Table freshness
Data freshness represents timeliness, and in many discussions, freshness is considered one of the important indicators of data quality. In traditional offline data warehouses, higher cost typically means better performance, creating a typical binary paradox in terms of cost-performance trade-off. However, in high-freshness streaming data warehouses, massive small files and frequent updates can lead to performance degradation. The higher the freshness, the greater the impact on performance. To achieve the required performance, users must incur higher costs. Thus, for streaming data warehouses, data freshness, query performance, and cost form a tripartite paradox.
Amoro offers a resolution to the tripartite paradox for users by utilizing AMS management functionality and a self-optimizing mechanism. Unlike traditional data warehouses, Lakehouse tables are utilized in a multitude of data pipelines, AI, and BI scenarios. Measuring data freshness is crucially important for data developers, analysts, and administrators, and Amoro addresses this challenge by adopting the watermark concept in stream computing to gauge table freshness.
Table watermark
In the Mixed Format, data freshness is measured through table watermark.
Strictly speaking, table watermark is used to describe the writing progress of a table. Specifically, it is a timestamp attribute on the table that indicates that data with timestamps earlier than this watermark have been written to the table.
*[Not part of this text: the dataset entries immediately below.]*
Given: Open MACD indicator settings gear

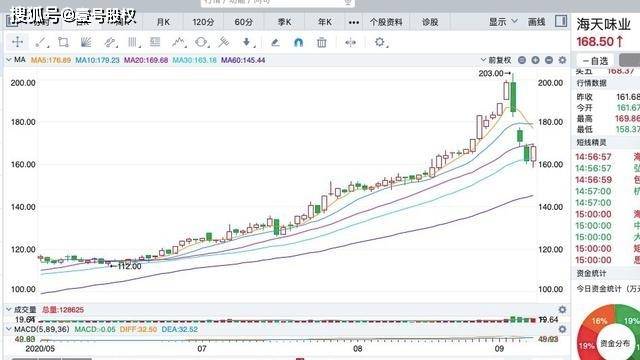Looking at the screenshot, I should 562,329.
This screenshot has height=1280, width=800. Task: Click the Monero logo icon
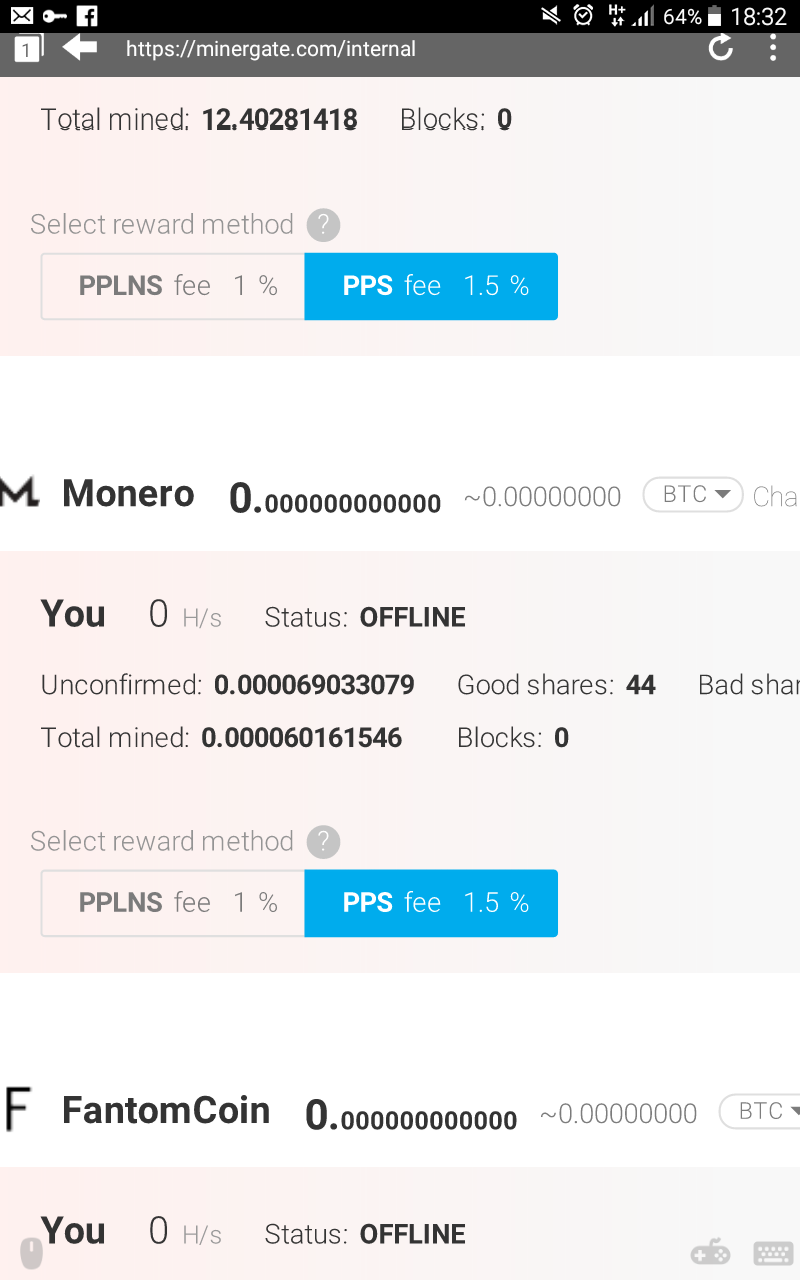click(x=20, y=493)
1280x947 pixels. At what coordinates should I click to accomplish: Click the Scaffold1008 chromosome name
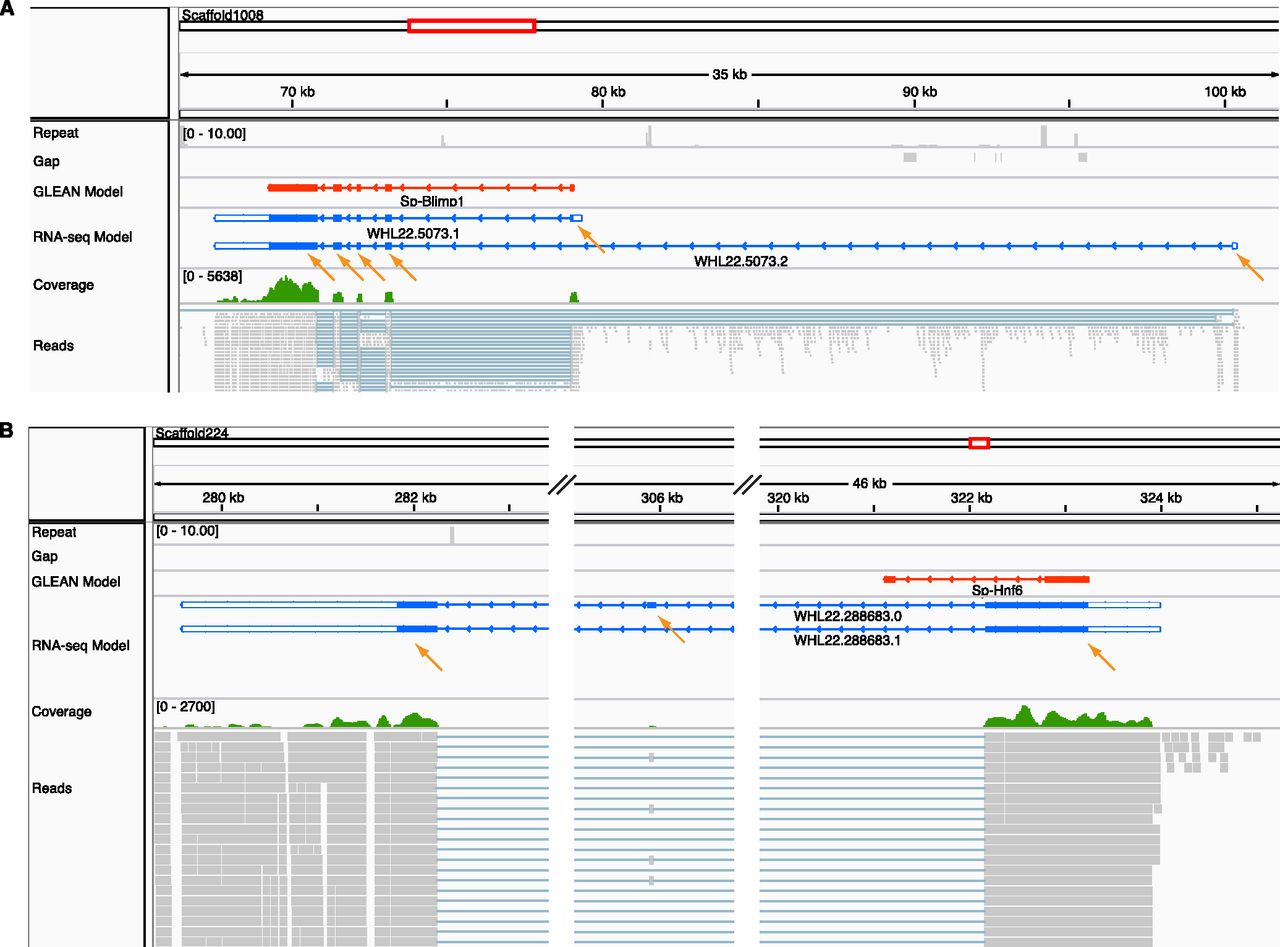click(222, 16)
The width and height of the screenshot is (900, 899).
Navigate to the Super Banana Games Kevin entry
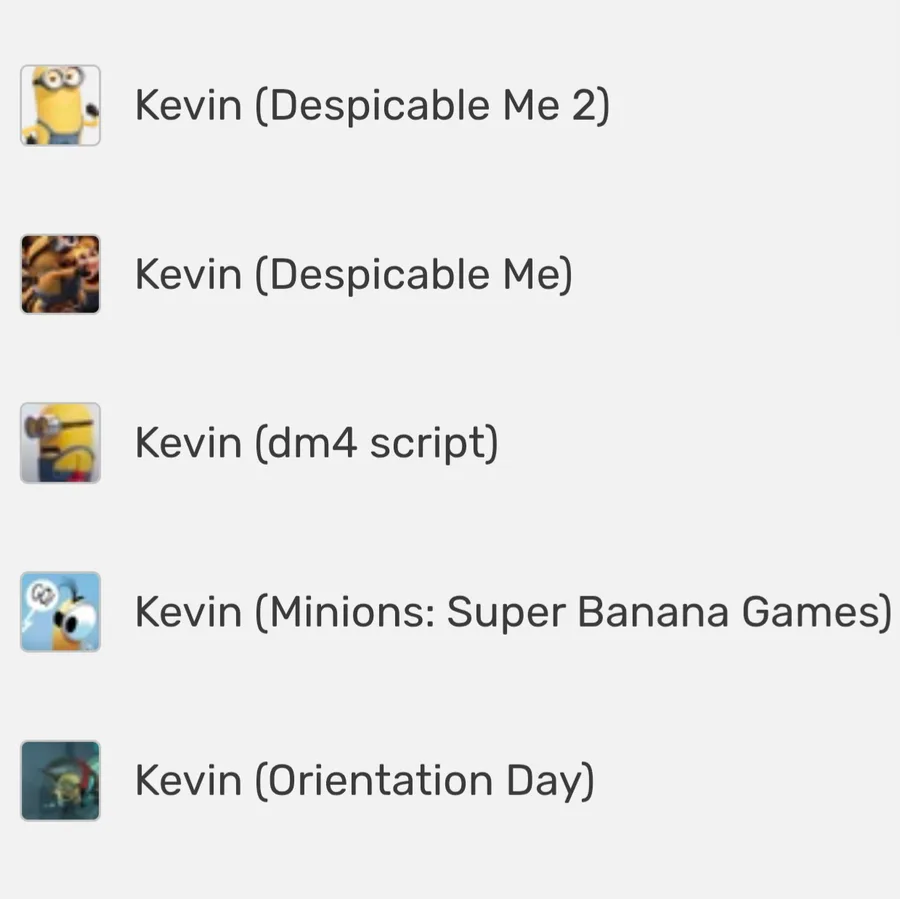[x=513, y=612]
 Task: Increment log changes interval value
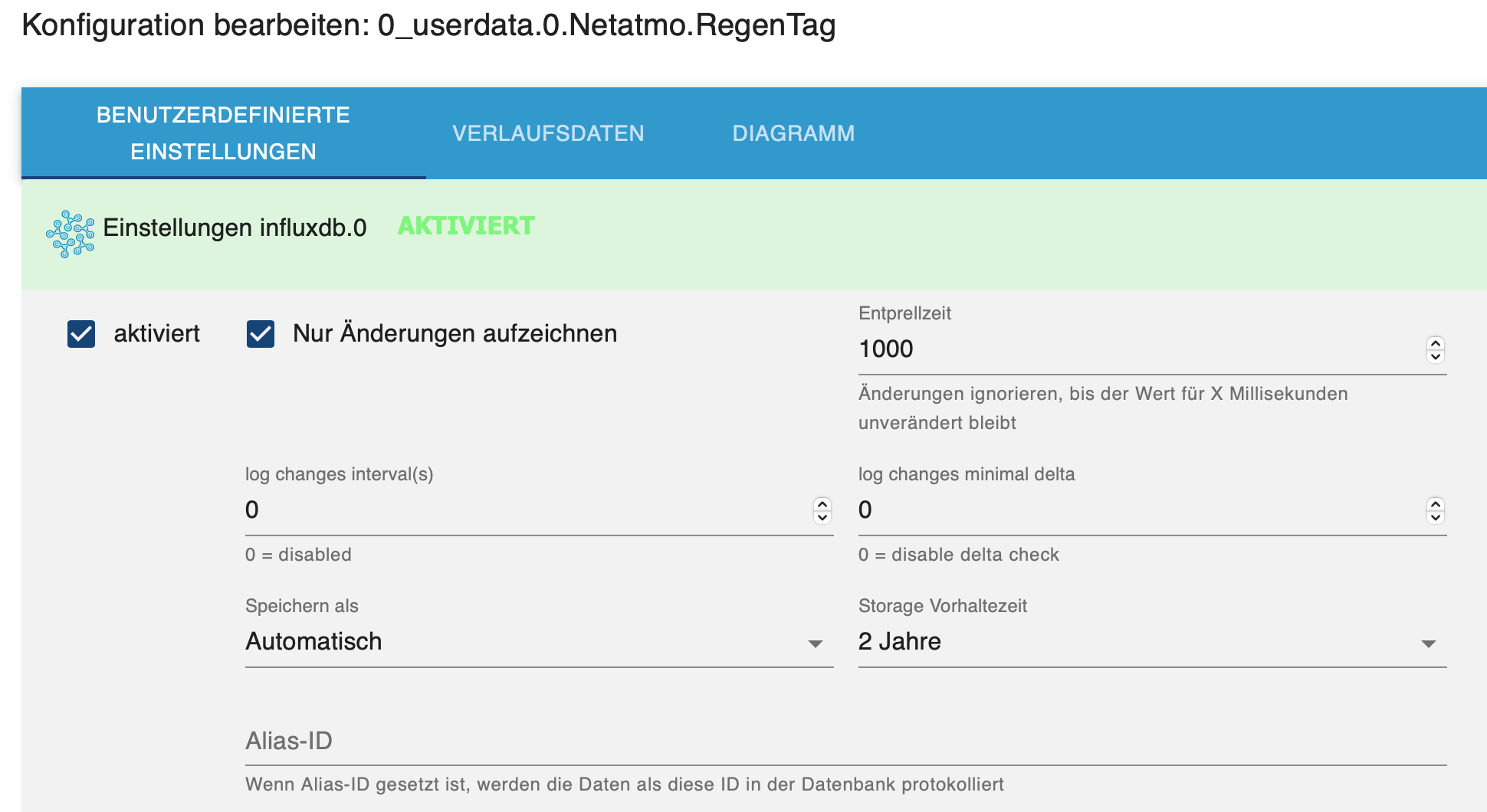[x=822, y=504]
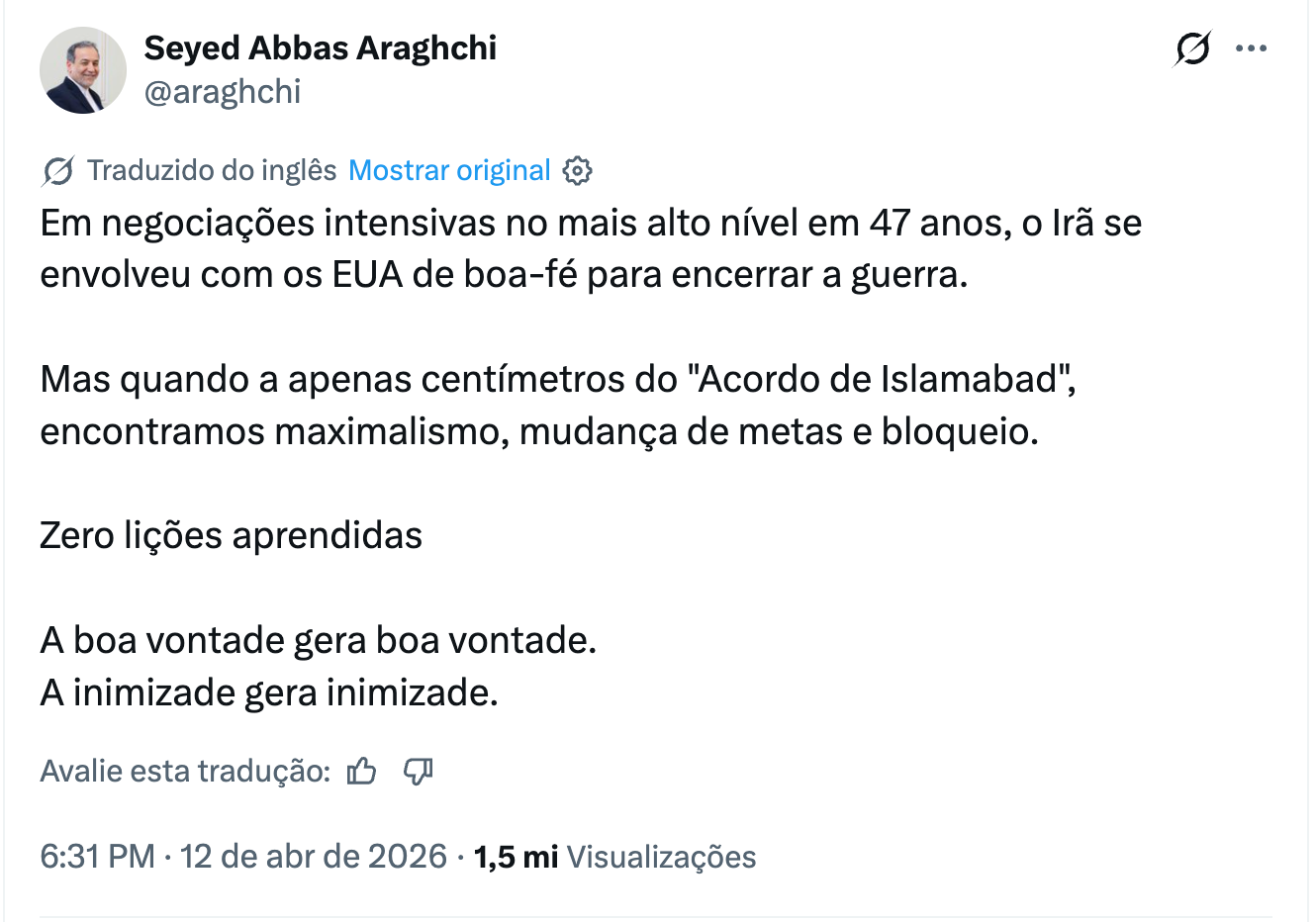Click the 'Zero lições aprendidas' line

[231, 535]
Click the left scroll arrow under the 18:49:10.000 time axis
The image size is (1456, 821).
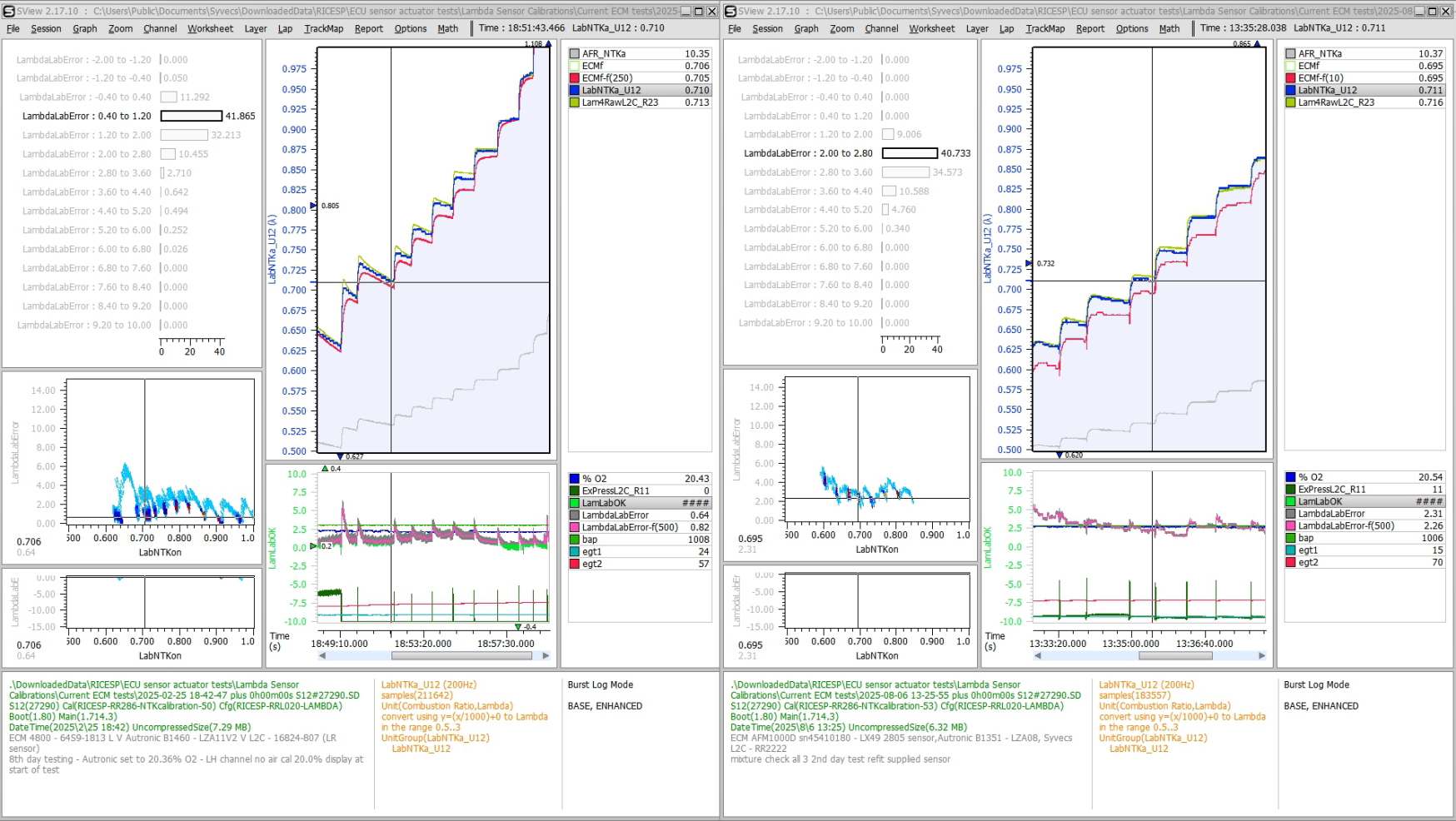click(x=322, y=656)
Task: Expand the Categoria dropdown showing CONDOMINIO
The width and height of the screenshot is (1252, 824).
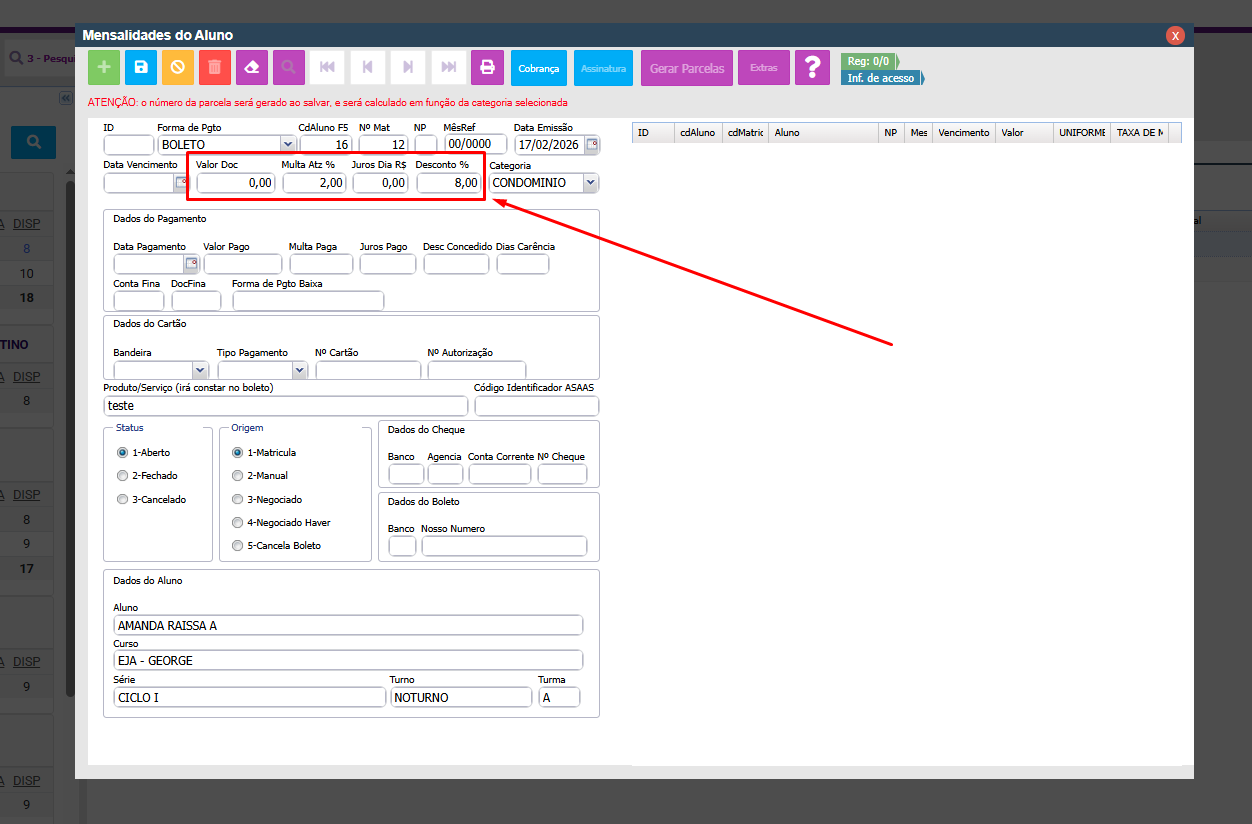Action: click(x=590, y=183)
It is typically used to monitor the progress of table writes and can also serve as a trigger indicator for downstream batch computing tasks.
Mixed Format uses the following configurations to configure watermark:
'table.event-time-field' = 'op_time',
'table.watermark-allowed-lateness-second' = '60'
In the example above, op_time
is set as the event time field for the table, and the watermark for the table is calculated using the op_time
of the
data being written. To handle out-of-order writes, a maximum delay of 60 seconds is allowed for calculating the watermark. Unlike in stream
processing, data with event_time values smaller than the watermark will not be rejected, but they will not affect the advancement of the watermark
either.
You can view the current watermark of a table in the AMS Dashboard’s table details, or you can use the following SQL query in the terminal to query the watermark of a table:
SHOW TBLPROPERTIES test_db.test_log_store ('watermark.table');
You can also query the table watermark of the BaseStore using the following command, which can be combined with native reads from Hive or Iceberg for greater flexibility:
SHOW TBLPROPERTIES test_db.test_log_store ('watermark.base');
You can learn about how to use Watermark in detail by referring to Using tables.